Top of DATA LISTING
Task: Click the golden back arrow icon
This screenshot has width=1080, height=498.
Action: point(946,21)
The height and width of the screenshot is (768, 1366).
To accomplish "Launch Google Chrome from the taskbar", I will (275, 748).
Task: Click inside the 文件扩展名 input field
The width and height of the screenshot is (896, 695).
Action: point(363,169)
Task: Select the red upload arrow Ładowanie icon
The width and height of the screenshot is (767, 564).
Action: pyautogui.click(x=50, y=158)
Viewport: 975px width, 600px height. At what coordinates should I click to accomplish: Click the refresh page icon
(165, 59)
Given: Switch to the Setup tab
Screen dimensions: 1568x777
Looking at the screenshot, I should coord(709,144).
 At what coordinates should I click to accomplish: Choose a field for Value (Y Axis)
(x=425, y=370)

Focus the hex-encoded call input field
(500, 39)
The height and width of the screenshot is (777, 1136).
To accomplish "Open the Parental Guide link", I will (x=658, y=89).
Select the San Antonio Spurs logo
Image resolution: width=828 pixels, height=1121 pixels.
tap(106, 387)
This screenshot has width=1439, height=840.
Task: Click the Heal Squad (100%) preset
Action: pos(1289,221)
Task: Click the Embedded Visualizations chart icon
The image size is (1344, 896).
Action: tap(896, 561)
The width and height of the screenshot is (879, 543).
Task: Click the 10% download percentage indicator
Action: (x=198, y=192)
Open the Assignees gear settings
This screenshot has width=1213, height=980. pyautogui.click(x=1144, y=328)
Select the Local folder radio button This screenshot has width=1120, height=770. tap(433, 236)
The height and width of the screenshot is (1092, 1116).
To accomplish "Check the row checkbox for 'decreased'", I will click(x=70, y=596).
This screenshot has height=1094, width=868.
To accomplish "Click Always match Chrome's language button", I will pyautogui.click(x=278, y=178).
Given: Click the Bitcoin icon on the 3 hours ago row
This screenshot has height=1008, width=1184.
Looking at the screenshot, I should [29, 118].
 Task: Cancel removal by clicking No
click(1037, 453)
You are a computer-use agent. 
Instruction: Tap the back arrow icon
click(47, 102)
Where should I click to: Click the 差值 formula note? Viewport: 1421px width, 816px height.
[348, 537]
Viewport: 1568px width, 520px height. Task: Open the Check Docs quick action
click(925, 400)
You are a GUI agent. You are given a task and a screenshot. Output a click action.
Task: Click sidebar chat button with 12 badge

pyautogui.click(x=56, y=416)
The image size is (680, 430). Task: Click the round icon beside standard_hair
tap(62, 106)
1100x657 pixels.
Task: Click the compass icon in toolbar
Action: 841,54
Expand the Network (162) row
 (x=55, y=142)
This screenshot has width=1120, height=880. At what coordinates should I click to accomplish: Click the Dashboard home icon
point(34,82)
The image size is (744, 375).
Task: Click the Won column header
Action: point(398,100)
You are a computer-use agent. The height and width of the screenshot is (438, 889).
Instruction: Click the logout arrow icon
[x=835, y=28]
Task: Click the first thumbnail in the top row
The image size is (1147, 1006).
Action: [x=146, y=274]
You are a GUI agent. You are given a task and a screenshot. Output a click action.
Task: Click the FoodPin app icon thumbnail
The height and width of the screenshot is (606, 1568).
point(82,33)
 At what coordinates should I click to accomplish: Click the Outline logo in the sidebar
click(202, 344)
Bottom of DATA LISTING
:: INSTRUCTIONS TO FOLLOW ::
Repeat the data exactly, with every line included.

:: ANSWER FOR THIS EXERCISE ::
Task: Click the golden back arrow icon
This screenshot has width=1080, height=498.
Action: point(946,21)
The height and width of the screenshot is (768, 1366).
To accomplish "Launch Google Chrome from the taskbar", I will (275, 748).
Task: Click inside the 文件扩展名 input field
The width and height of the screenshot is (896, 695).
Action: point(363,169)
Task: Select the red upload arrow Ładowanie icon
The width and height of the screenshot is (767, 564).
Action: pyautogui.click(x=50, y=158)
Viewport: 975px width, 600px height. At what coordinates should I click to accomplish: Click the refresh page icon
(165, 59)
Given: Switch to the Setup tab
Screen dimensions: 1568x777
Looking at the screenshot, I should coord(709,144).
 At what coordinates should I click to accomplish: Choose a field for Value (Y Axis)
(x=425, y=370)

Focus the hex-encoded call input field
(500, 39)
The height and width of the screenshot is (777, 1136).
To accomplish "Open the Parental Guide link", I will (x=658, y=89).
Select the San Antonio Spurs logo
Image resolution: width=828 pixels, height=1121 pixels.
tap(106, 387)
This screenshot has width=1439, height=840.
Task: Click the Heal Squad (100%) preset
Action: pos(1289,221)
Task: Click the Embedded Visualizations chart icon
The image size is (1344, 896).
Action: tap(896, 561)
The width and height of the screenshot is (879, 543).
Task: Click the 10% download percentage indicator
Action: (x=198, y=192)
Open the Assignees gear settings
This screenshot has width=1213, height=980. pyautogui.click(x=1144, y=328)
Select the Local folder radio button This screenshot has width=1120, height=770. tap(433, 236)
The height and width of the screenshot is (1092, 1116).
To accomplish "Check the row checkbox for 'decreased'", I will click(x=70, y=596).
This screenshot has height=1094, width=868.
To accomplish "Click Always match Chrome's language button", I will pyautogui.click(x=278, y=178).
Given: Click the Bitcoin icon on the 3 hours ago row
This screenshot has height=1008, width=1184.
Looking at the screenshot, I should [29, 118].
 Task: Cancel removal by clicking No
click(1037, 453)
You are a computer-use agent. 
Instruction: Tap the back arrow icon
click(47, 102)
Where should I click to: Click the 差值 formula note? Viewport: 1421px width, 816px height.
[348, 537]
Viewport: 1568px width, 520px height. Task: Open the Check Docs quick action
click(925, 400)
You are a GUI agent. You are given a task and a screenshot. Output a click action.
Task: Click sidebar chat button with 12 badge

pyautogui.click(x=56, y=416)
The image size is (680, 430). Task: Click the round icon beside standard_hair
tap(62, 106)
1100x657 pixels.
Task: Click the compass icon in toolbar
Action: 841,54
Expand the Network (162) row
 (x=55, y=142)
This screenshot has width=1120, height=880. At what coordinates should I click to accomplish: Click the Dashboard home icon
point(34,82)
The image size is (744, 375).
Task: Click the Won column header
Action: point(398,100)
You are a computer-use agent. The height and width of the screenshot is (438, 889).
Instruction: Click the logout arrow icon
[x=835, y=28]
Task: Click the first thumbnail in the top row
The image size is (1147, 1006).
Action: [x=146, y=274]
You are a GUI agent. You are given a task and a screenshot. Output a click action.
Task: Click the FoodPin app icon thumbnail
The height and width of the screenshot is (606, 1568).
point(82,33)
 At what coordinates should I click to accomplish: Click the Outline logo in the sidebar
click(202, 344)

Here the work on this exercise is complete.